The electric battery has been feeding the bell for 175 years in a row



    There is an amazing curiosity in the Clarendon laboratory at the University of Oxford: an electric bell that has been running for 175 years in a row. The source of electricity for him is the so-called. “ Dry battery ”. This is an early form of electrostatic battery, invented by Giuseppe Zamboni in 1812.

    Zamboni used alternating disks of silver foil, zinc foil and paper in his batteries. Disks are collected in a compressed stack of several hundred pieces and are enclosed inside a glass flask. Such batteries give very little current. Interestingly, they were used until the 1980s, mainly as portable sources for military purposes. For example, during World War II they were used on infrared telescopes.

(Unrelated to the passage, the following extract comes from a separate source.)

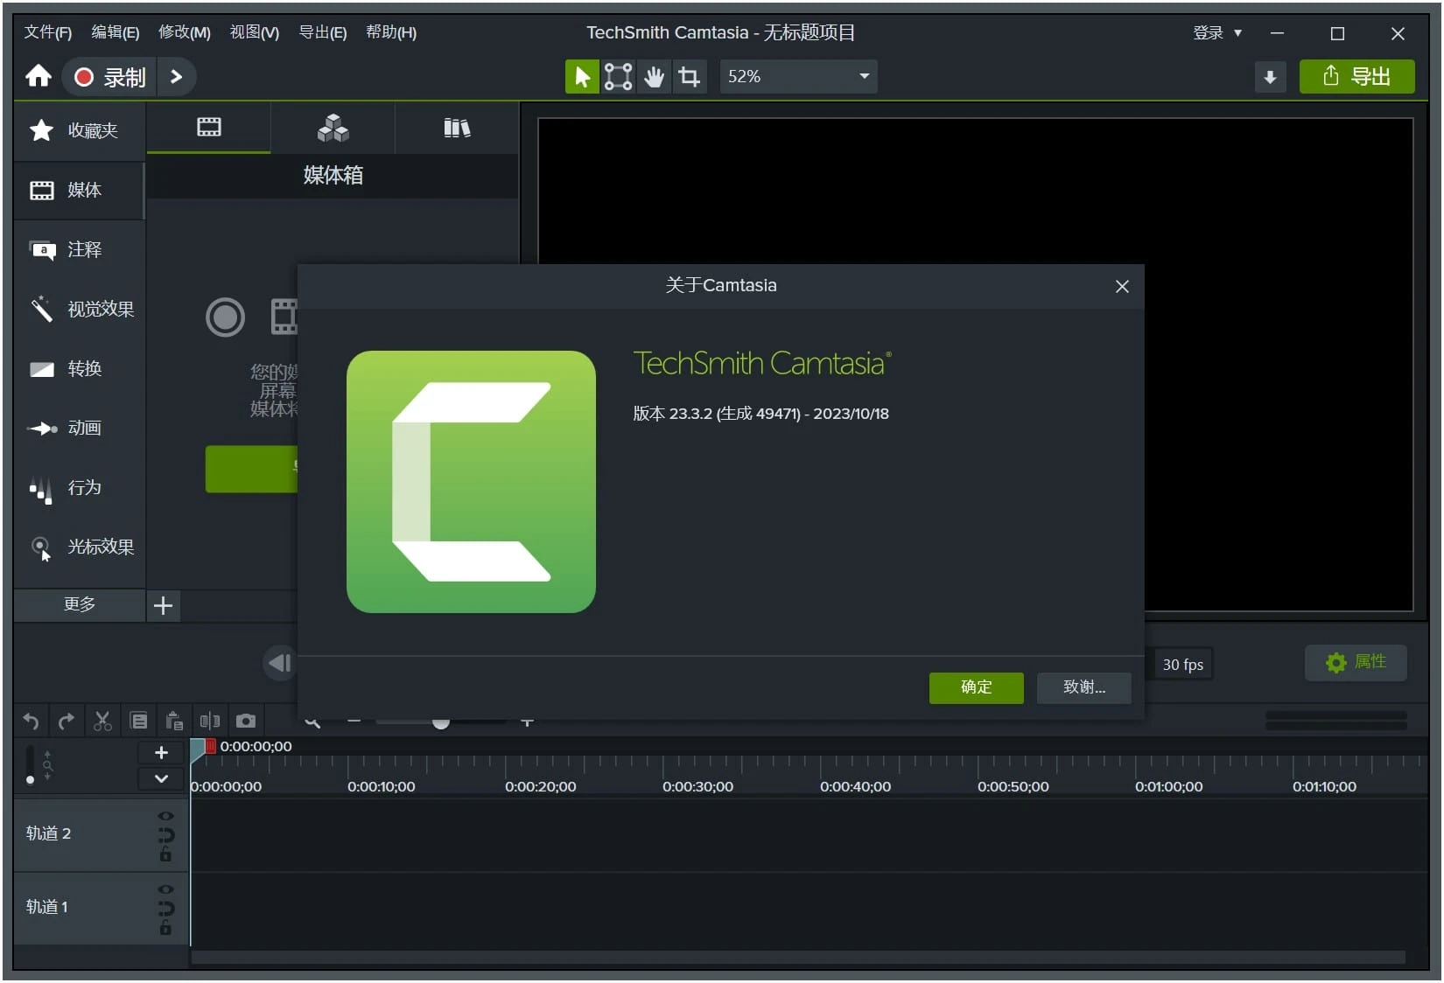Click the 确定 button
The image size is (1444, 983).
[976, 687]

    However, it is not known what exactly the battery consists of, supplying the Oxford bell for so long - scientists do not want to disassemble it while it works. An explanatory note from the manufacturers of the call, Watkin and Hill, reports that this device was launched in 1840 (although some researchers claim there is evidence that dates back to 1825).



    Now the battery current is already measured in nanoamperes, so the sound of a small oscillating bell cannot be caught by the human ear - you can only observe its small fluctuations between the two bells. One of the researchers, A.J. Croft, who wrote a scientific paper on the bell in 1984 , even believes that the bell may physically wear out before the battery runs out of charge. One way or another, everything will ever end - and at the end of this experiment, we will be able to find out what is inside the battery.